For Class 3A teams, the committee that will meet on Oct. 31 will be creating 16 matchups among 32 teams from all across the state. The winners of the 16 games will advance to state, where another committee – the WIAA seeding committee – will meet on Sunday, Nov. 7 to seed and set the 16-team state tournament.
Mountain View athletic director and football coach Adam Mathieson said the idea was proposed last spring, and he voted against it, along with District 4’s other representative, Evergreen Public Schools athletic director Cale Piland. But ultimately, Mathieson and Piland were in the minority.
The idea behind these committees for Week 10 surely was sparked from the positive reaction the WIAA seeding committees have received since being instituted a couple of years ago.
And the previous predetermined Week 10 format – one in which Team A from this league would play Team B from that league – could potentially create one Week 10 matchup between two very good teams while creating another matchup of two teams that are, let’s say, less impressive.
Having a matchup committee for Week 10 could help prevent that scenario, but Mathieson is not so sure.
“I’ve served on the WIAA committees and I think they’ve worked really well,” he said. “But even when working with 16 teams, it can get kind of tricky. But now we’re going to be working with 32 teams, that will be even harder. I’m not sure how that is going to work.”
For the 4A teams, the committee that will meet on Oct. 31 will only be setting matchups for 11 playoff games between 22 teams from the state’s western districts – Districts 1, 2, 3 and 4. The east side of the state will still sort out their five state berths as they’ve done in the past – two from the Big 9 Conference and three from the Greater Spokane League/Mid-Columbia Conference.
There is a concern that a league champion with a less-than-stellar win-loss record might find itself playing a more difficult Week 10 matchup than it would have under the previous arrangement. Mathieson points to Camas as a potential example.
The Papermakers opened their season 0-4 against top Oregon teams West Linn, Central Catholic, Jesuit and Clackamas. But if Camas wins this week against Skyview and next week against Union, the Papermakers would be the 4A GSHL champion.
But is it possible the committee might not be impressed with a 5-4 record and give the Papermakers a tougher Week 10 matchup? Or could the committee even – although this seems very unlikely – send Camas on the road in Week 10?
“Nothing is guaranteed,” Mathieson said. “So we don’t know.”
Or what about this? What if Skyview, Camas and Union all finished tied after Oct. 29 at 2-1 in league? It’s possible.
Then the committee would be meeting on Sunday, before those three teams could meet in a three-team tiebreaker to see which two teams advance to Week 10.

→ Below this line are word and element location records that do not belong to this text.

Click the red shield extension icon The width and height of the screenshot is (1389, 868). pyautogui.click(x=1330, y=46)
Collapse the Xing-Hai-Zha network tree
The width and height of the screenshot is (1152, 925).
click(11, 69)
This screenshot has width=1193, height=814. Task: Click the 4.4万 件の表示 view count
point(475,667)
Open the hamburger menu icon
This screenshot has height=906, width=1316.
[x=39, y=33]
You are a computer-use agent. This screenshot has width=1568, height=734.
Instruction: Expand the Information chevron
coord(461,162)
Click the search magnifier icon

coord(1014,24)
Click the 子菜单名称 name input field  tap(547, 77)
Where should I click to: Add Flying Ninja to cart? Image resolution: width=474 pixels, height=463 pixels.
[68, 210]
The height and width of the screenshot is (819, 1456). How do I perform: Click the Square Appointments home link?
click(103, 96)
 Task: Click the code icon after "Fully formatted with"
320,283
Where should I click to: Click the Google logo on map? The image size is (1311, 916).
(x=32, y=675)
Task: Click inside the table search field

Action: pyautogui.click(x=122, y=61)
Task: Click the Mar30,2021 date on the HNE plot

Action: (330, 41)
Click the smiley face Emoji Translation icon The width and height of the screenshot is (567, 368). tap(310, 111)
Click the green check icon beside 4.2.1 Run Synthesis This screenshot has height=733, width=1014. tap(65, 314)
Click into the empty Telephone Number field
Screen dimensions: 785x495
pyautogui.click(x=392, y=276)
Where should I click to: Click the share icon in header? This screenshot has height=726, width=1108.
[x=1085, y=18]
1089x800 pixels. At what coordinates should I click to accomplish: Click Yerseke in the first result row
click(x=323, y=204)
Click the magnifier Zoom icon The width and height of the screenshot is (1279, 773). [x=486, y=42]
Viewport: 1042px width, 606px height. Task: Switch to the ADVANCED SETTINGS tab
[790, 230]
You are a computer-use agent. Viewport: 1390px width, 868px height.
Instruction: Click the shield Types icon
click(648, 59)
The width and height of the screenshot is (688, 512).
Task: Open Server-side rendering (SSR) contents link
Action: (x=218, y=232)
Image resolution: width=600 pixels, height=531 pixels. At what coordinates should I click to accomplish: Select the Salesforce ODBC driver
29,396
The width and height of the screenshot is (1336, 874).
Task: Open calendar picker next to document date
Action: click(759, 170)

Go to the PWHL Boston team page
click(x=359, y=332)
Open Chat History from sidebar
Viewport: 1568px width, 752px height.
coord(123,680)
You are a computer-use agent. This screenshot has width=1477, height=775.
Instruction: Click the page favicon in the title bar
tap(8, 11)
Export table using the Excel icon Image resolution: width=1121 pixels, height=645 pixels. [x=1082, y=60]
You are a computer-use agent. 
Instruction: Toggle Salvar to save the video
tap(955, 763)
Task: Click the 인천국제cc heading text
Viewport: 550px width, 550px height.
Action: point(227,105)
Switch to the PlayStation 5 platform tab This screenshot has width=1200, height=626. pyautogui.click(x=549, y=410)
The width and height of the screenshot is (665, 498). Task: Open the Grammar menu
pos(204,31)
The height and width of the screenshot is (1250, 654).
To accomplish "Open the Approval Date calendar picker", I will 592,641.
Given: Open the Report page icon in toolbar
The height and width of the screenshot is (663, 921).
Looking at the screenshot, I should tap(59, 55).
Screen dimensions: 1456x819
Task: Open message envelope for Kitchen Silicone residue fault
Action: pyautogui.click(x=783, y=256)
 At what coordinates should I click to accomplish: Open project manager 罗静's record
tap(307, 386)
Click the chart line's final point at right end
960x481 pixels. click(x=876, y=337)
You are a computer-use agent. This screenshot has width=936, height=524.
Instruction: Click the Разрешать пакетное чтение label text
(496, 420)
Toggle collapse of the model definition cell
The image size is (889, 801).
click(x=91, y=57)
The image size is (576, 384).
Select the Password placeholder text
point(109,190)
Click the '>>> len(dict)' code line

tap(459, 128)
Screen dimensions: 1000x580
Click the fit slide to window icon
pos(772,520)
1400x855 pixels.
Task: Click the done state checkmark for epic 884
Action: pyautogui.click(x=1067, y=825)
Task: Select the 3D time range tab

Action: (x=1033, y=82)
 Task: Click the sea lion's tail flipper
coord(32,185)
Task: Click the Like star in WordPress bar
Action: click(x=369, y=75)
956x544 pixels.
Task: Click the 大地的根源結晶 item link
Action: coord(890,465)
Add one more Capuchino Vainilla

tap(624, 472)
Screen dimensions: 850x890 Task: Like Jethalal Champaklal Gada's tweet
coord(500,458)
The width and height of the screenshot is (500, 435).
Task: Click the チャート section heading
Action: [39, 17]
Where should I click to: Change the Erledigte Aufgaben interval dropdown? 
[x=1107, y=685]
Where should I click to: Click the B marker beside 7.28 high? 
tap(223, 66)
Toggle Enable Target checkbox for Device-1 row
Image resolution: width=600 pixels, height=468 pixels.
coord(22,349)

To be clear, nothing changes in the postseason for schools in the lower classifications. Those teams will still play their Week 10 district playoffs as normal.
Four teams from the 2A GSHL will play four teams from the 2A Evergreen Conference, and three teams from the 1A Trico League will play three teams from the 1A Evergreen Conference.
But for 4A and 3A schools, they will be playing the waiting game after their regular seasons conclude.
That could be the hardest part for coaches like Mathieson, who likes to start preparing for his next game 30 minutes after the previous one ended.
And with Mountain View playing its final game on Oct. 28 – a Thursday – against rival Evergreen, the wait for Mathieson will be more than 60 hours before he finds out the Thunder’s Week 10 opponent.
“I’m kind of a traditionalist,” Mathieson said. “I liked the way things were. You know, if you win your league, at the end of the season you know who you will be playing in the playoffs. But now, we’ll all be in the dark until 1 p.m. on Sunday.”